5月17日東南アジア経済勉強会レポート

5/3の勉強会で取り上げたタイ、フィリピン、インドネシア、ベトナムの外国為替市場、債券市場、株式市場、の動き(5/5~5/17)をお伝えします。

▷対ドル為替レート

いずれの国の通貨もドルに対して価値が下がった。
以下で見ていくように、国債利回り上昇(国債価格低下)と株価下落が起きている中での通貨安なので、米国金利上昇の下で、海外投資家が資金を引き揚げていることが推測される。

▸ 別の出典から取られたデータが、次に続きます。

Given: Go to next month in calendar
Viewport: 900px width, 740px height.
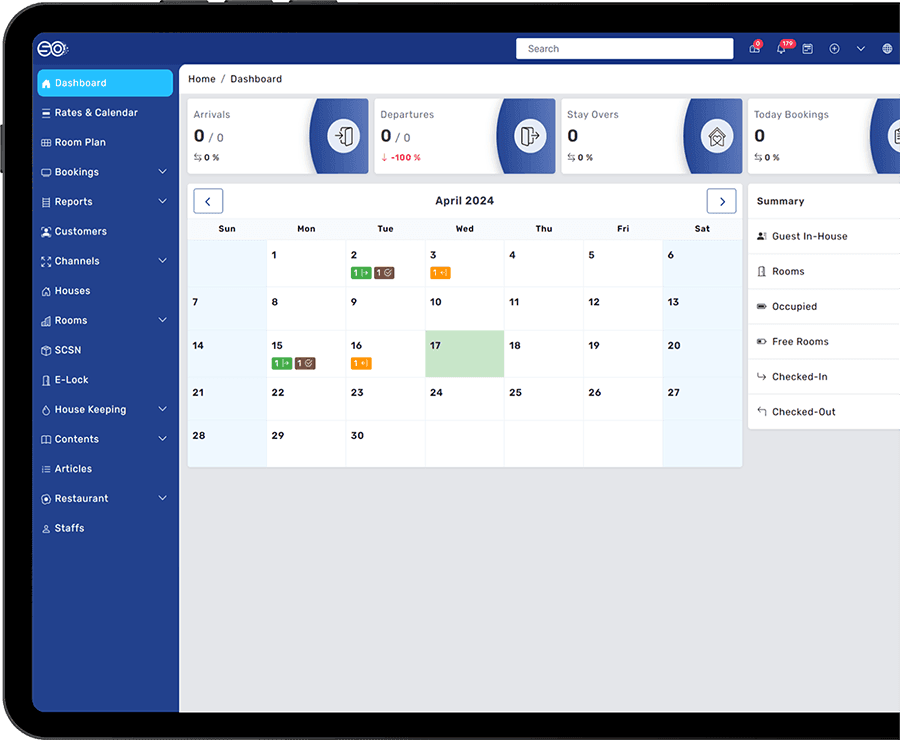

さらに中国との結びつきが強いインドネシア(中国への資源輸出)とタイ(中国からの観光客)は、中国のロックダウンが通貨安の一因になったと考えられる。

▷10年国債利回り

長期金利の指標となる10年国債利回りも、全ての国で上昇した。
(国債利回りの低下は、国債価格の低下により起こるものである)


国債が多く売られ、米国国債への乗り換えが多く起こっていると考えられる。
ただ、米国債への乗り換えを助長した米国金利がここのところ落ち着いたこともあり、今後のアメリカ金融市場の動きと、東南アジアにもたらす影響が注目される。

▷株式

株価も、いずれの国でも急激に低下した。
株価を押し下げる要因としては、
・米国の金利が上昇し、米国へ投資先を乗り換えている

・米国金利上昇による東南アジア株式の評価損
(米国金利上昇→東南アジアの国々の通貨安→ドル換算の東南アジア株式の価格下落)

・この2年間大きく株価が上昇していたベトナム、インドネシアでは不確実性が高まる中、一旦利益を確定しようとする株式の売りが強まっている

・中国大都市のロックダウンが東南アジア諸国の経済に悪影響を及ぼし始めている

上記があると勉強会で議論した。